The EdTech industry grew to over $2 billion in 2014 and 2015 appears to be another high-growth year for online and digital learning technologies and service providers. The recent $1.5 billion valued buyout by LinkedIn of Lynda.com, an online software training and education site, underscores the growth in this industry.
Higher education institutions, businesses, and a host of tertiary support organizations and communities of practice have been engaging this space and market for nearly two decades. Starting with the emergence of the ‘multimedia Internet’ or ‘World Wide Web’ which today serves as the backbone to our EdTech reality, the market is booming: from online learning delivery including MOOCs and learning management systems such as Blackboard and Canvas, to the array of mobile apps for learning, to the many related training and development services that support institutional EdTech.
Meanwhile, American higher education continues to tout its ‘academic freedom’ foundation upon which tenure, research, and the entire institution rests so as to help assure a knowledge role that is unbiased by industry, the market, and political influences from national and state governments. Yet nothing could be further from the truth. Instead we see higher education participating and even competing with the industry in ways that are completely dysfunctional and that compromise its core mission: education, research, community, career preparedness, and civic participation.
Amongst the most glaring pieces of evidence that demonstrates higher education’s failure to remain unbiased in the context of our digital reality and its influences: there is a large and growing set of data that screens are significantly harmful to our health, and that our learners could benefit significantly from more active learning — “active” as in mind AND body which science tells us repeatedly are interconnected and interdependent. To be sure, overall results do indicate that instructional technology positively impacts learning.
Perhaps we can be more forgiving of higher education institutions given that most of the research regarding the detrimental effects of screen-based technologies and lack of exercise and healthy diets is generated by these institutions.
But what of EDUCAUSE, the New Media Consortium, the Online Learning Consortium (aka Sloan-C), AERA, AECT, the MacArthur Foundation, Digital Media and Learning, and other organizations committed to improving teaching and learning, and that promote research relating to instruction and the role of instructional and online technologies? Not a single one of these organizations formally recognizes the research and confirmed data that substantiates the detrimental effects of our screen-based realities coupled with our sedentary lifestyle — much of which relates to our lack of non-car mobilities.
Careful examinations of the Horizon Report for Higher Education and the Horizon Report for K-12 over the years — both are collaborative annual publications by the EDUCAUSE Learning Initiative and the New Media Consortium — reveals that none of these annual reports have ever addressed the dire effects of instructional technologies on health, learning, and what can be done to remedy this reality with solutions. Such solutions could involve a more active curriculum that leverages exciting location-based, mobile technologies to document phenomena in ways that support experiential learning across a wide swath of disciplines.

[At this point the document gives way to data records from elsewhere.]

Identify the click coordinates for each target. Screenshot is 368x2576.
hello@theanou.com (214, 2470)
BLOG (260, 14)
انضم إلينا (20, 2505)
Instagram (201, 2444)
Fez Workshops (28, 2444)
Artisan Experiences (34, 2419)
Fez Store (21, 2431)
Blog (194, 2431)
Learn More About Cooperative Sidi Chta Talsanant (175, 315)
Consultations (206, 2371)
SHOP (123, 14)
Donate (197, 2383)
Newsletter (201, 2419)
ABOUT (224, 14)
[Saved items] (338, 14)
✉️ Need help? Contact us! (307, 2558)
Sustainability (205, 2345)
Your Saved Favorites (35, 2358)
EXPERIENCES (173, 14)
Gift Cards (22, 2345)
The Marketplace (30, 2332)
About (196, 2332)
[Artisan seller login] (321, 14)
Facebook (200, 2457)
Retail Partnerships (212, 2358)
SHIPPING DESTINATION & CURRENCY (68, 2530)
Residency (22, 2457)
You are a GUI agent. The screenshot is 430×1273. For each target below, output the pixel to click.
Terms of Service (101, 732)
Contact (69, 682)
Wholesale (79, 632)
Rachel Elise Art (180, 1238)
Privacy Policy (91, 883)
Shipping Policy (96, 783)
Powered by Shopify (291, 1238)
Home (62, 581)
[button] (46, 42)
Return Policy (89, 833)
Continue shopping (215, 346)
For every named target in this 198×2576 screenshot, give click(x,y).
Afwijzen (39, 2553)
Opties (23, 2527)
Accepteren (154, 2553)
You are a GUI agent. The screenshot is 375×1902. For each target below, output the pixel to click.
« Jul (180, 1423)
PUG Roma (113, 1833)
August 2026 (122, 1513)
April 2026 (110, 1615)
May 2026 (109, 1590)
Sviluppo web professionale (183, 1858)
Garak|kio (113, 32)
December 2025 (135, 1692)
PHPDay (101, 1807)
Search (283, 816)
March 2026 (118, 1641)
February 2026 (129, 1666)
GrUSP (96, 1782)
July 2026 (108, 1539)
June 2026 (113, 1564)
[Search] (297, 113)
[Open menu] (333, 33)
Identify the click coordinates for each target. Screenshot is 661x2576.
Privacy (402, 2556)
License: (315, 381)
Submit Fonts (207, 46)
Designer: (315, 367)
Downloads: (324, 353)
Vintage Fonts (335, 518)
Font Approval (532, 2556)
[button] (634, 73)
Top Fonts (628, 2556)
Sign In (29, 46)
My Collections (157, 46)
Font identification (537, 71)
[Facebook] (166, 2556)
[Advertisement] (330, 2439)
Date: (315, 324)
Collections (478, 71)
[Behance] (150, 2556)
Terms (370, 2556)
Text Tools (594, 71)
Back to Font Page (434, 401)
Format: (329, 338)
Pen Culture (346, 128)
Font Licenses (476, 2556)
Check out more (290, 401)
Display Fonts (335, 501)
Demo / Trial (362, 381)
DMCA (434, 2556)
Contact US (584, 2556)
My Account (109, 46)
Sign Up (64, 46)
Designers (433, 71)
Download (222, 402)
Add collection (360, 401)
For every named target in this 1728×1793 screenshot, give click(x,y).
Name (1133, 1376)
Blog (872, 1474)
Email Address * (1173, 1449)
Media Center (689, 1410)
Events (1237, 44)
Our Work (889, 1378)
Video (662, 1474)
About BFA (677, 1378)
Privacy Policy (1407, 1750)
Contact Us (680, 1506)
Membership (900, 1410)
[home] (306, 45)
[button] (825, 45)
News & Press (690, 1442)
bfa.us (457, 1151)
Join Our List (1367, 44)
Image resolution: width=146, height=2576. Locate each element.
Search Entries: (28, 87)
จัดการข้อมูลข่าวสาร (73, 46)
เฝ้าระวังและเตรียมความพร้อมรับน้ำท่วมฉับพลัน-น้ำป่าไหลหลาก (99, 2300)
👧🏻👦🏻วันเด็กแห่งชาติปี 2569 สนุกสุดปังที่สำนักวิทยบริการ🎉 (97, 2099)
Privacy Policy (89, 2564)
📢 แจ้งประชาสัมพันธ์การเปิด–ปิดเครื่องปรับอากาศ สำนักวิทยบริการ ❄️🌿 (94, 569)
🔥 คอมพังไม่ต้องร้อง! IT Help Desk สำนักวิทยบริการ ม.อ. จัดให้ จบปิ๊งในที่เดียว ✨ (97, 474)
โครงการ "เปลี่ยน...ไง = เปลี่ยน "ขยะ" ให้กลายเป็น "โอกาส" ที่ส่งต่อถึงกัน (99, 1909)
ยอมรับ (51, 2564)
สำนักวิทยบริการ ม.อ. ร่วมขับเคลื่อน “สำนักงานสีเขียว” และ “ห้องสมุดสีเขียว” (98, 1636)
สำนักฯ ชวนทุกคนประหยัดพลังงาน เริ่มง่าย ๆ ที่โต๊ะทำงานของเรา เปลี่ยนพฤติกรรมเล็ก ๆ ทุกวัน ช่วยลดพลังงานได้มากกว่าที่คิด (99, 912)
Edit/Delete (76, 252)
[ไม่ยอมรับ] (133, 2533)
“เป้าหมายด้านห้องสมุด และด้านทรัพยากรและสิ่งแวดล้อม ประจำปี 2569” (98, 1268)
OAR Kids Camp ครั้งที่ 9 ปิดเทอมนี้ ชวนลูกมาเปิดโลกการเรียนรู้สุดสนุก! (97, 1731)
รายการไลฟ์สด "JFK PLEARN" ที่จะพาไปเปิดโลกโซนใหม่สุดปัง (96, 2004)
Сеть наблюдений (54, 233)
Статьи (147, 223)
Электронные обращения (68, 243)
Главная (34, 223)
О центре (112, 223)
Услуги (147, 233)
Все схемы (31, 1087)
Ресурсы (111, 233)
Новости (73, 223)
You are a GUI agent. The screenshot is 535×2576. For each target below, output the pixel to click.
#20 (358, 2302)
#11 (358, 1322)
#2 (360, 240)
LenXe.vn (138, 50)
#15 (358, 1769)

So how can this be? When I discussed this topic — including a formal presentation — with Dr. Laurence Johnson in September 2014, CEO of the New Media Consortium (NMC), his response was “I don’t know why.” I suspect that is so because there is nothing to be gained by this message in the context of the EdTech industry, and it is in turn the instructional tech/EdTech industry that supports the NMC. Similarly, when one examines the EDUCAUSE organization and its leadership, we note that the leadership consists of those like Diane Oblinger (CEO and President of EDUCAUSE since 2005) who came from Microsoft, IBM and other related industry organizations. Similarly, the Executive Board consists of university IT leaders — CIOs and such — who have consistently failed to address this reality or even the basics of successful IT leadership.
For example, Vice Chair Susan Metros was removed recently from USC’s central IT leadership because of her failure to produce results for the University of Southern California. Instead, as with many in IT leadership positions, she was appointed by long-time personal friend CIO Illee Rhimes in 2007 and later to her current positions at USC’s Marshall School and the USC Jimmy Iovine and Andre Young Academy for Arts, Technology and the Business. Such is the nature of higher education IT leadership: APPOINT those who will support the glaring conflicts of interest between instructional technology and institutional issues toward maintaining a local IT empire and conflict-of-interest vendor relationships.
It is time for a change — and students, trustees, administrators, and parents should demand accountability, strength, and honor when it comes to this obvious gap in higher education and those responsible for engaging teaching with technology.